> _Goal of the exercise_
Output every entry below exactly, without its pictures.

> _Information shown_
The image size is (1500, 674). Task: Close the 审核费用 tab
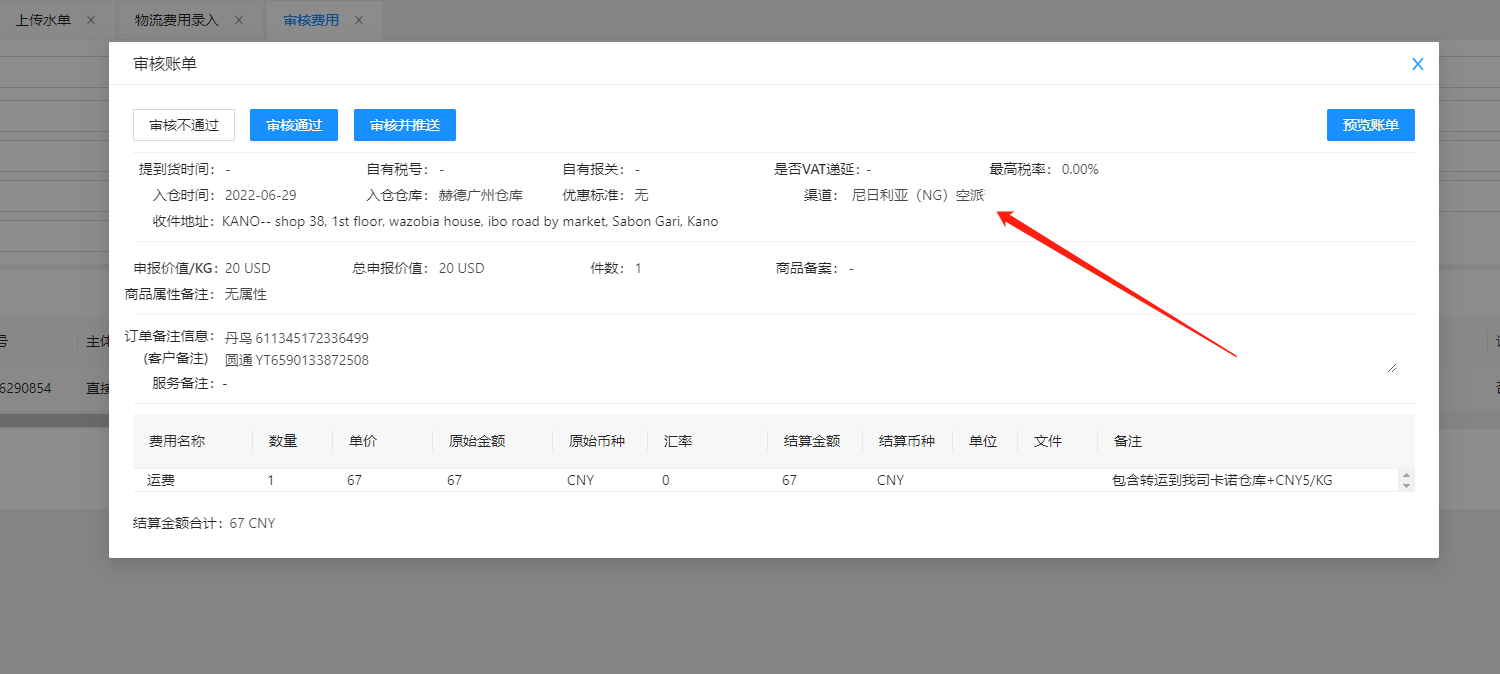[359, 20]
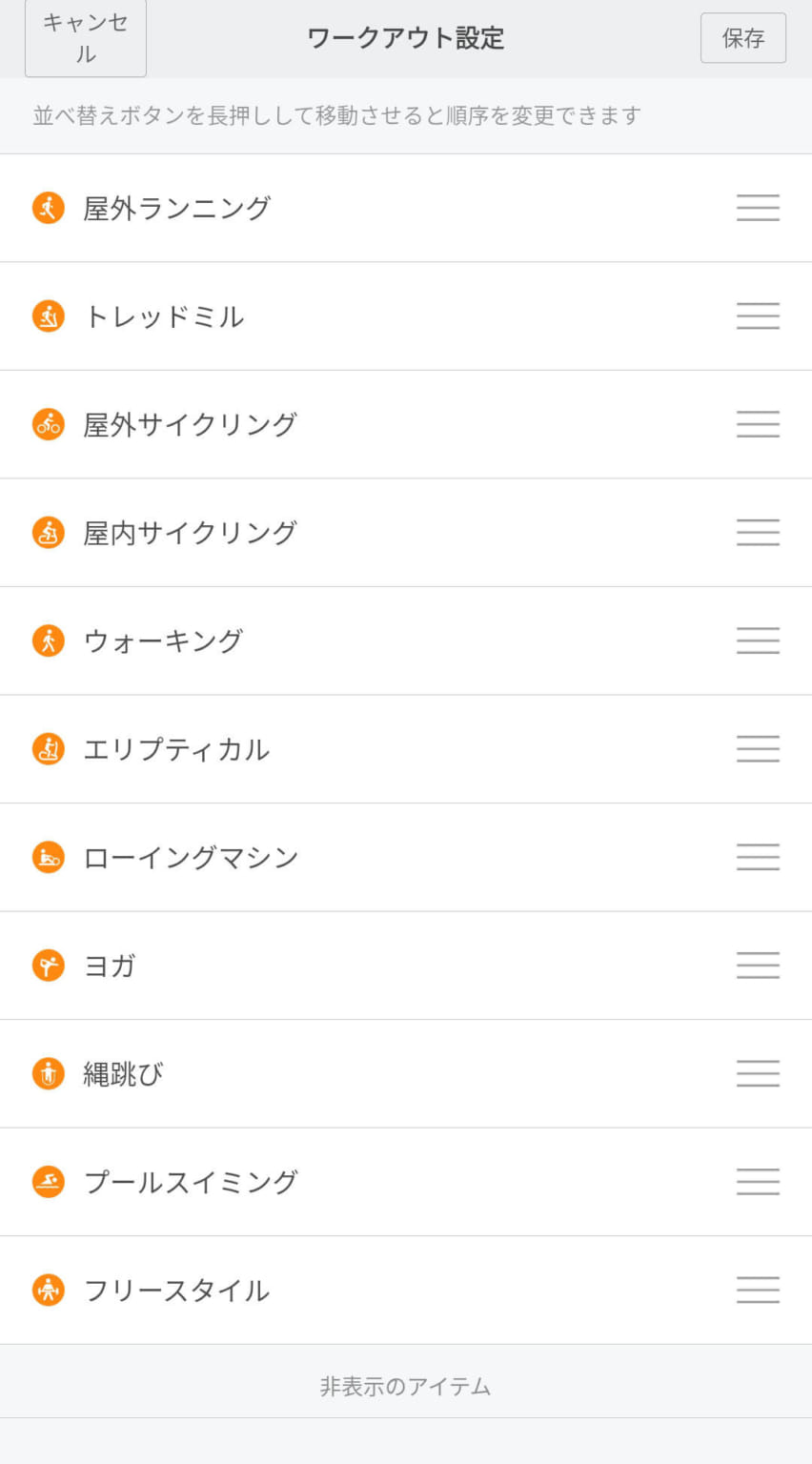The height and width of the screenshot is (1464, 812).
Task: Tap the プールスイミング swimmer icon
Action: (x=49, y=1182)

> _Answer for the task_
The image size is (1500, 674). Task: Close the 审核费用 tab
[359, 20]
The height and width of the screenshot is (1464, 812).
Task: Tap the プールスイミング swimmer icon
Action: (x=49, y=1182)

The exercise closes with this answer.